*** Opening of Extracted information ***

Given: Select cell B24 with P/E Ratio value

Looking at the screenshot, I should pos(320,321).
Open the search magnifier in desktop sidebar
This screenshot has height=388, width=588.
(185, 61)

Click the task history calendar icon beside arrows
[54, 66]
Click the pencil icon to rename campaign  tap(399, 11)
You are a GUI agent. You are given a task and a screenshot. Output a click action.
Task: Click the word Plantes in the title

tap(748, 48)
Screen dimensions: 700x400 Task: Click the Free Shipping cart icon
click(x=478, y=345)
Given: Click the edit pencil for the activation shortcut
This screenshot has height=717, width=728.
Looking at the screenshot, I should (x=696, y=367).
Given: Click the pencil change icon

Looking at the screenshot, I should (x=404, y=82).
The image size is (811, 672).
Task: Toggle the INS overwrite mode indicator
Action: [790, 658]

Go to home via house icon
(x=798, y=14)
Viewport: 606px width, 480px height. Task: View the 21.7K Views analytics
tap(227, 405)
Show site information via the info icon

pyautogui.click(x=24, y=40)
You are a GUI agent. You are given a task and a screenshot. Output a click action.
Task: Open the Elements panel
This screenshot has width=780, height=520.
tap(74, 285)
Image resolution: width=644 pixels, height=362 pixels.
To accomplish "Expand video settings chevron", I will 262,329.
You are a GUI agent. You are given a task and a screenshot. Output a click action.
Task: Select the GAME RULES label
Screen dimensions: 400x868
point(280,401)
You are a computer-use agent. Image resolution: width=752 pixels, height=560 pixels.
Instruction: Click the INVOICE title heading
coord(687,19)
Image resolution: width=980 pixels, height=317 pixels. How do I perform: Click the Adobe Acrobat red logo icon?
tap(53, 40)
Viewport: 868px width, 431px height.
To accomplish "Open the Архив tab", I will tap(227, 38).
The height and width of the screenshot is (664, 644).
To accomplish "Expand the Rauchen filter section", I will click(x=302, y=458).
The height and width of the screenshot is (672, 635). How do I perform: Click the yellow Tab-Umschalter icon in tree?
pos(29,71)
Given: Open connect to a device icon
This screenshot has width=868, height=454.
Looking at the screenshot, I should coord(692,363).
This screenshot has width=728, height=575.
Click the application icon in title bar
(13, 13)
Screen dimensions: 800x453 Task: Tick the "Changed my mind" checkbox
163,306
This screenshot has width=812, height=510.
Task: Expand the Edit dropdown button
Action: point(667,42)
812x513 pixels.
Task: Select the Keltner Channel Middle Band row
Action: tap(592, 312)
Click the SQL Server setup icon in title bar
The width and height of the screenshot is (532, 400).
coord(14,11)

*** Close of Extracted information ***

◆ Directions ◆
Retype the data in full and match it exactly.

◆ Solution to this exercise ◆
Given: Select cell B24 with P/E Ratio value

Looking at the screenshot, I should pos(320,321).
Open the search magnifier in desktop sidebar
This screenshot has height=388, width=588.
(185, 61)

Click the task history calendar icon beside arrows
[54, 66]
Click the pencil icon to rename campaign  tap(399, 11)
You are a GUI agent. You are given a task and a screenshot. Output a click action.
Task: Click the word Plantes in the title

tap(748, 48)
Screen dimensions: 700x400 Task: Click the Free Shipping cart icon
click(x=478, y=345)
Given: Click the edit pencil for the activation shortcut
This screenshot has height=717, width=728.
Looking at the screenshot, I should (x=696, y=367).
Given: Click the pencil change icon

Looking at the screenshot, I should (x=404, y=82).
The image size is (811, 672).
Task: Toggle the INS overwrite mode indicator
Action: [790, 658]

Go to home via house icon
(x=798, y=14)
Viewport: 606px width, 480px height. Task: View the 21.7K Views analytics
tap(227, 405)
Show site information via the info icon

pyautogui.click(x=24, y=40)
You are a GUI agent. You are given a task and a screenshot. Output a click action.
Task: Open the Elements panel
This screenshot has width=780, height=520.
tap(74, 285)
Image resolution: width=644 pixels, height=362 pixels.
To accomplish "Expand video settings chevron", I will 262,329.
You are a GUI agent. You are given a task and a screenshot. Output a click action.
Task: Select the GAME RULES label
Screen dimensions: 400x868
point(280,401)
You are a computer-use agent. Image resolution: width=752 pixels, height=560 pixels.
Instruction: Click the INVOICE title heading
coord(687,19)
Image resolution: width=980 pixels, height=317 pixels. How do I perform: Click the Adobe Acrobat red logo icon?
tap(53, 40)
Viewport: 868px width, 431px height.
To accomplish "Open the Архив tab", I will tap(227, 38).
The height and width of the screenshot is (664, 644).
To accomplish "Expand the Rauchen filter section", I will click(x=302, y=458).
The height and width of the screenshot is (672, 635). How do I perform: Click the yellow Tab-Umschalter icon in tree?
pos(29,71)
Given: Open connect to a device icon
This screenshot has width=868, height=454.
Looking at the screenshot, I should coord(692,363).
This screenshot has width=728, height=575.
Click the application icon in title bar
(13, 13)
Screen dimensions: 800x453 Task: Tick the "Changed my mind" checkbox
163,306
This screenshot has width=812, height=510.
Task: Expand the Edit dropdown button
Action: point(667,42)
812x513 pixels.
Task: Select the Keltner Channel Middle Band row
Action: tap(592, 312)
Click the SQL Server setup icon in title bar
The width and height of the screenshot is (532, 400).
coord(14,11)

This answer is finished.